◆ Exercise: Wherever the string "width" appears in the records, return the line that holds it.

◆ Dataset records:
◇ ◇ ◇ ◇ ◇ ◇ ◇

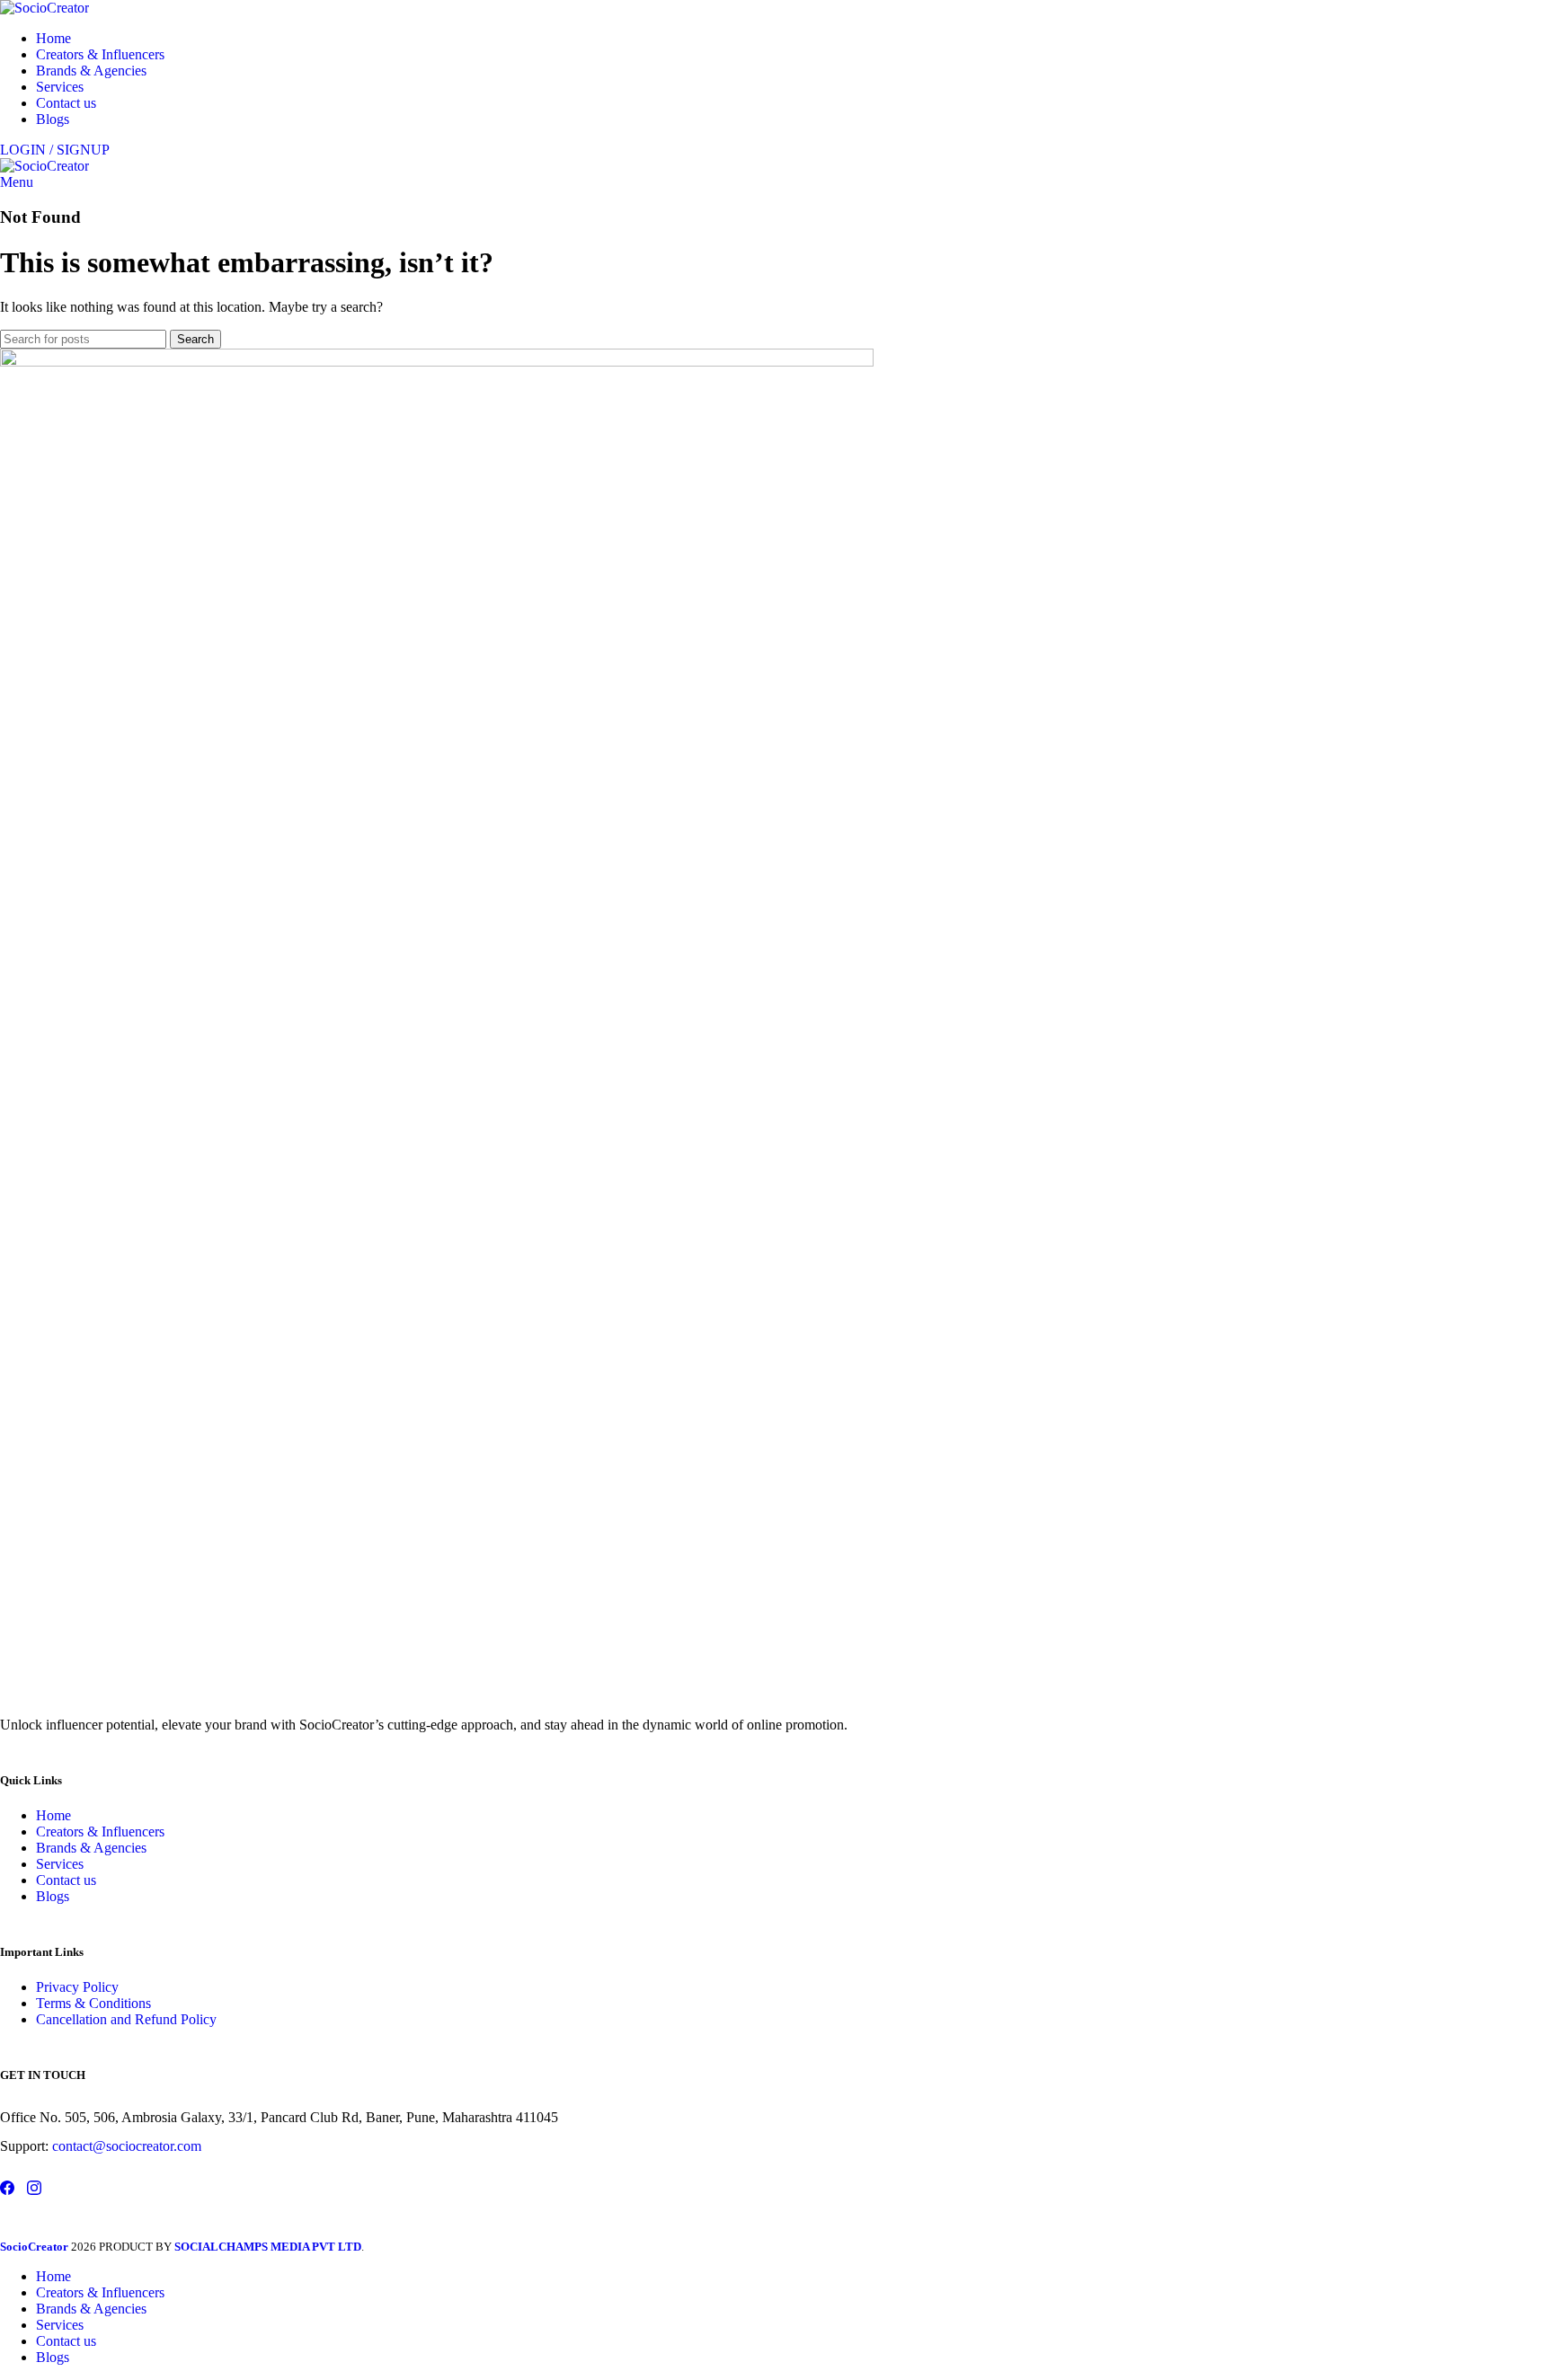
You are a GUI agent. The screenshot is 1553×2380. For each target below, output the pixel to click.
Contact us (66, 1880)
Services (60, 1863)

◇ ◇ ◇ ◇ ◇ ◇ ◇

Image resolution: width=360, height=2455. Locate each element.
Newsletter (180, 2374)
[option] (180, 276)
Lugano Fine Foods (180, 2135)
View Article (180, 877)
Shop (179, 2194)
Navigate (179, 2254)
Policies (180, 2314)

◇ ◇ ◇ ◇ ◇ ◇ ◇

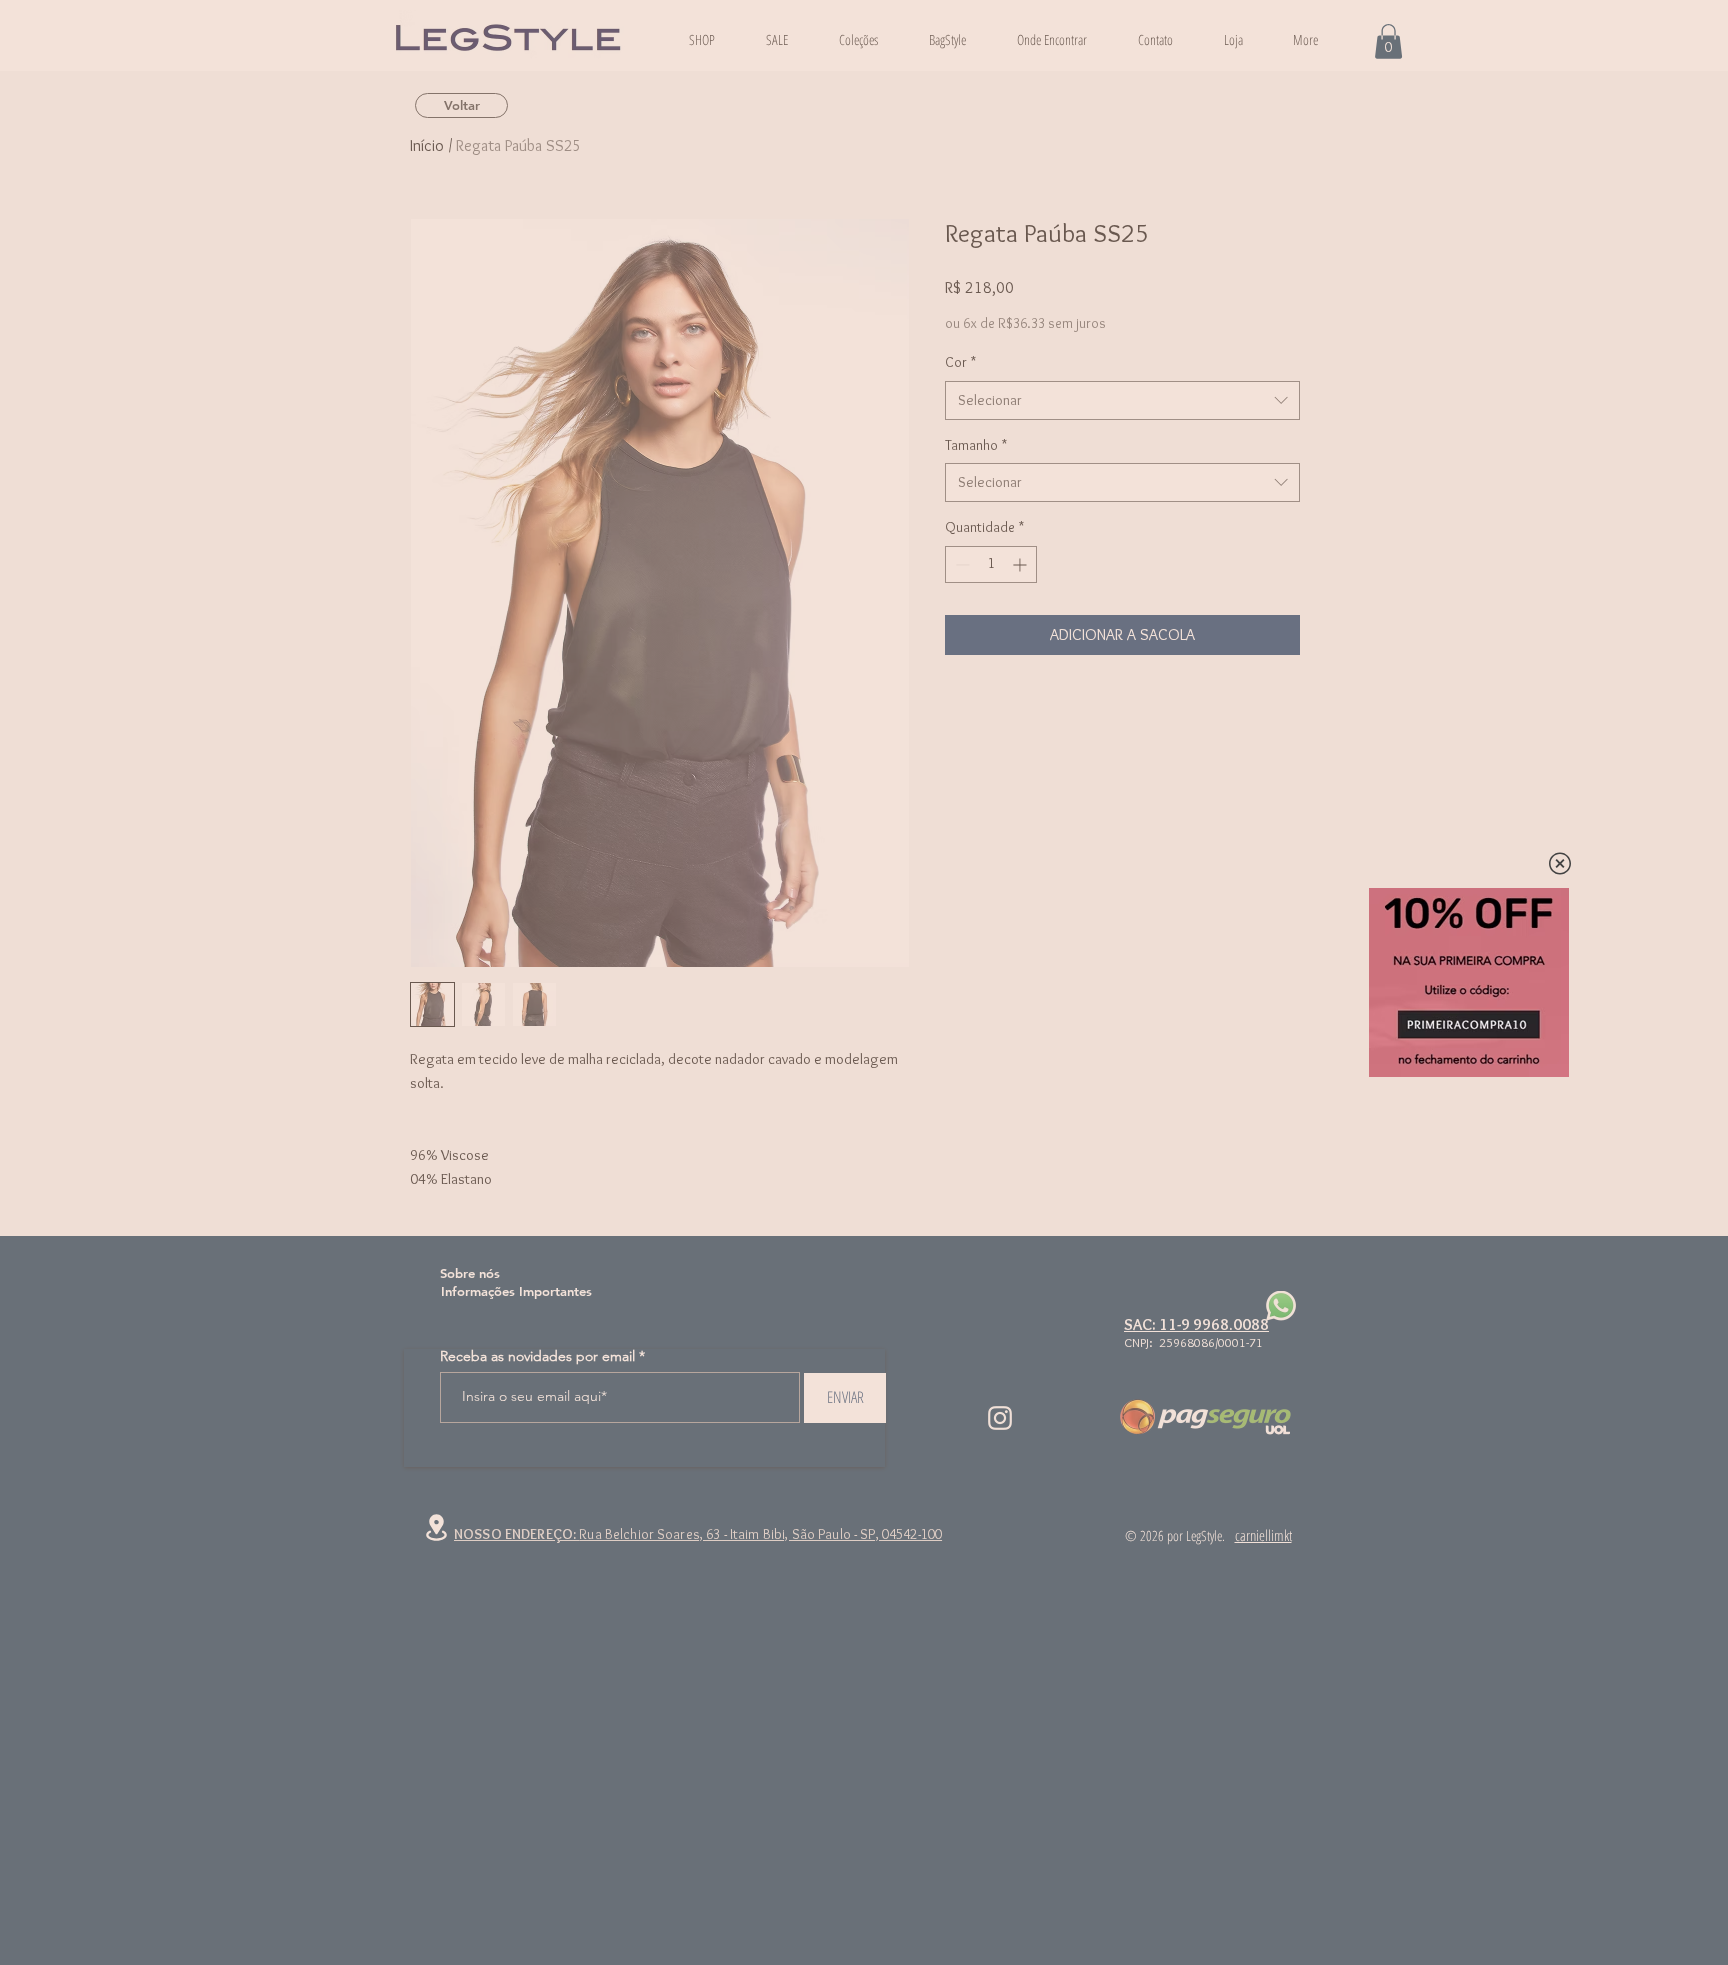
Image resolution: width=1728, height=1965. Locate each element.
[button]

◇ ◇ ◇ ◇ ◇ ◇ ◇

◆ The answer:
Image resolution: width=360, height=2455. Locate each element.
Image resolution: width=1728, height=1965. Locate each element.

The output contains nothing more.